И только тёплая, ласковая сестрёнка, спящая как в детстве, рядышком со мной на узковатом диване – милый, любимый ребёнок, всем довольна, хохотушка, щебетунья, наш волшебный колокольчик – единственная радость в жизни. Смешная, она боится ездить на метро, боится турникетов и эскалаторов, и я беру её всегда на руки, хотя ей десять лет. Она худющая и лёгкая, как пушинка. Ну, может, и не пушинка уже, но всё ещё подъёмна.

* * *

…Иногда мне снится маленький городок в степи, где мы прожили последние восемь лет… Это те самые степи, которые назывались когда-то в древности половецкими степями… А потом они назывались Диким полем – когда монголо-татары опустошили эти земли… И там за городом был древний курган, поросший сухой, жёлтой травой, – моё любимое место для уединения…

…Хотя я вовсе не скучаю о Вольногорске, и его десять улочек последние годы казалась мне клеткой… нет, не скучаю, но всё равно снится… Мама и Фёдор строили этот город, а я ходила в школу, писала стихи, бродила по этой половецкой степи, по этому Дикому полю и маялась от одиночества…

…Снилась порой Аня-маленькая, моя одноклассница, молчаливая девочка с задумчивыми глазами – родственная душа, хоть и была она все годы чужой подругой. Так бывает. Так что общения у нас было не так много, как мне хотелось. Теперь я думаю, что надо было не комплексовать, а идти к ней каждый раз, когда хотелось. Кто мне внушил эту неуверенность в себе? Может быть, Фёдор?… Мне кажется, если бы я жила со своим отцом, я была бы совсем другим человеком – весёлым и уверенным в себе. Может быть, мне даже не надо было бы лечиться от страха речи. Может быть…

Да, надо было не зацикливаться на том, что Аня – чужая подруга и я там третья лишняя. Всё это глупости! Надо было жить так, как подсказывало сердце. Но, к сожалению, мудрые мысли приходят в голову с сильным опозданием… А сейчас мы все разъехались из этого городка, и дружбы с Аней тем более не получается, так как я не очень люблю писать письма, а она и вовсе не расположена к этому. Нужно или уметь писать письма «о том – о сём», а в общем-то ни о чём (так и по телефону многие треплются, только чтобы убить время), или – по-настоящему открываться в письмах.

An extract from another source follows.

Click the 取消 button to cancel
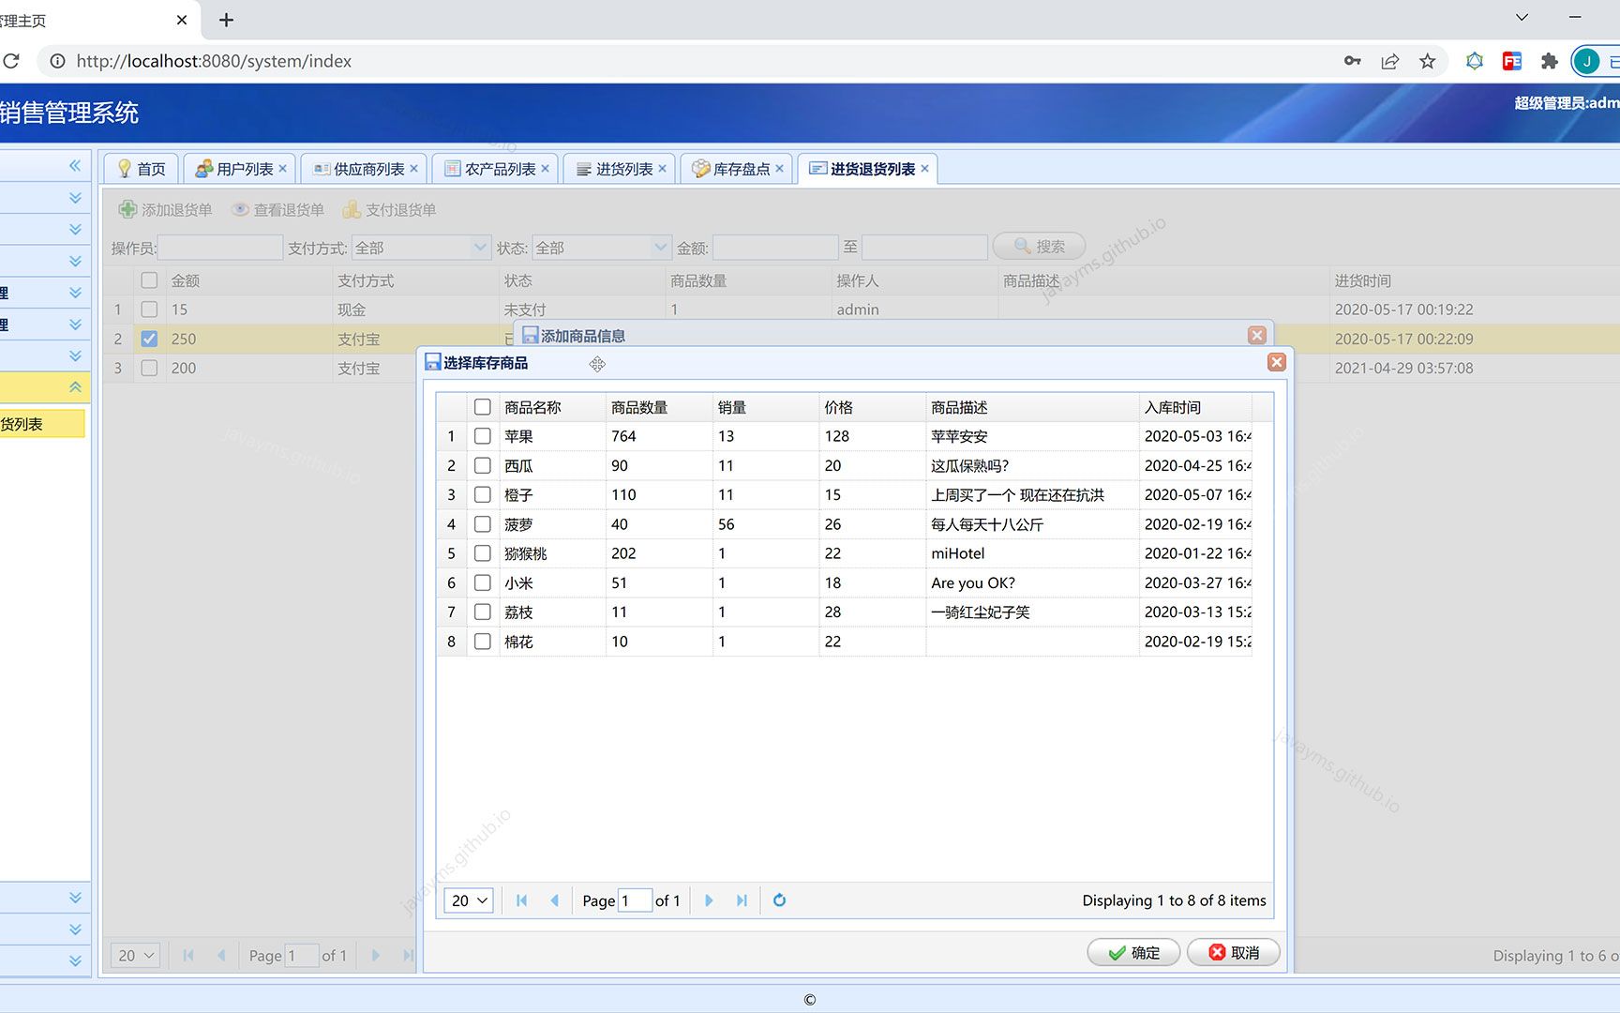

Чего ни Аня, ни я не любим. Точнее – нам это трудно, поскольку мы обе скрытные по натуре. Два скрытных человека не могут вести бурную переписку. Но мне кажется, она тоже вспоминает меня, и как мы ходили с ней на наш полустанок, где мимо и мимо проносились скорые поезда… не останавливаясь… обдавая нас запахом мазута и горячим ветром странствий… Мы с Аней были заядлыми путешественницами. В душе.

* * *

…Холодная балконная комната, гора любимых пластинок, старая радиола и – Мендельсон… Как когда-то слушала «Танцующих эвридик», так теперь слушаю концерт для скрипки с оркестром Мендельсона…

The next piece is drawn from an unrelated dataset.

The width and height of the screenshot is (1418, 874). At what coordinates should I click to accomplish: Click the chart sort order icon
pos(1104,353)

Закричи, музыка, в неистовстве белом! Закричи, музыка, боль мою. Сумасшедшая и седая, упади в тоске на колени, пусть танцующие танцуют свой запрятанный крик – выжженную расстояниями любовь… Упади, музыка, упади в тоске на колени. Ты, ты, но не я!…
* * *

Увольняясь из типографии, я жалела только о библиотеке. Но я нашла выход: попросила одного парнишку, который работал в типографии автокарщиком и жил неподалёку от меня, чтобы он брал для меня книги. И он брал. И заносил их мне на почту, по дороге домой. Перечитала всего Паустовского. Ну, «Золотая роза» – на первом месте, конечно. И рядом – «Чёрное море». А заодно почти всю домашнюю библиотеку: всего Чехова, всего Тургенева, Стендаля, Вальтера Скотта. Книги заменяли мне друзей. Но общения катастрофически не хватало. Бабушки и дедушки на почте – это, конечно, хорошо и мило. Но душа хотела чего-то другого.